Ainda, para apenas mencionar alguns dos factores, a Energia. A dependência do exterior. O controlo dos custos de produção, de produtos e serviços, por alguém que não nós. E novamente alguma deslocação de decisão que teve reflexos sociais, porque os teve económicos.

Creio que este processo não é português, mas que Portugal estava especialmente impreparado para ele. Creio que este processo irá estabilizar, pode até já estar a suceder, dado que actualmente há outros processos em curso, que valorizam menos os profissionais, e atingem da mesma forma os grupos, famílias e sociedade. Mas são distintos, porventura mais desumanos, porventura e de alguma forma, inversos do anterior.

Creio que dentro de alguns anos, a sociedade portuguesa já entenderá estes processos, pois houve um tempo em que estava demasiado fechada ao que já ia sucedendo lá fora.

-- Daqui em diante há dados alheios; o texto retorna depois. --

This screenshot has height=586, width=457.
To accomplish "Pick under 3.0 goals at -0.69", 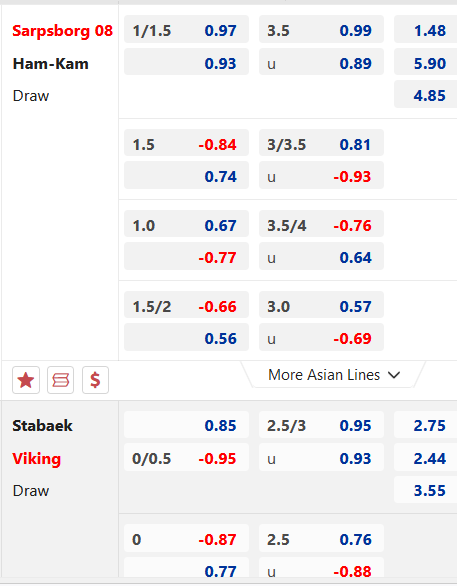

Provavelmente um tempo chegará em que as relações se estreitarão novamente, as famílias estabilizarão, as amizades recuperarão a emocionalidade de antes. Um dos nossos problemas foi, talvez, nunca ter valorizado o lado emocional de uma sociedade. Com o efeito atomizador, que levou a uma grande dispersão social e a uma desagregação de interesses colectivos, ficámos pior e muito mais expostos a manipulações poderosas, orquestradas por gente que vive da desgraça dos outros, literalmente, das dívidas soberanas e dos seus juros, do empobrecimento provocado, para desequilibrar umas sociedades, em proveito de outras. Ainda estamos nessa fase. Em Portugal e na Europa. Onde menos se sente, foi onde se geraram estes movimentos, intencionais.

Ficámos também piores em mobilização social. Hoje sofremos as consequências, desta nova paz podre, sem indícios de intervenção mais directa dos cidadãos.

De uma forma natural, porventura, re-encontraremos a nossa cultura social, as nossas relações emocionais em sociedade. Não sabemos, parece-me, é em que ponto dos vários processos nos encontramos, e o que ainda será recuperável do que nos identificava e nos unia, socialmente. Não sabemos quando acontecerá nova viragem, ou quando estabilizaremos. Mas há que voltar a encontrar a Nossa Sociedade, alguma dela.

Talvez só após esse momento conseguiremos perceber o nosso Desígnio, que por agora não é o nosso, aquele que vivemos. E traçaremos, então, uma Visão para Portugal. Mas há que limpar esta Democracia, da corrupção que a consome e aos seus recursos económicos. Há que a renovar com outra gente nas lideranças, processos que provavelmente acompanharão todas as outras transformações.

Neste momento estamos, penso, na Idade Média dos tempos modernos, à procura de um reencontro com o que já fomos, mas inseridos num mundo muito distinto e em mudança quase permanente. É o nosso momento cinzento. Que aguarda, com o nosso empenho constante, sem passividade, por um Tempo Novo.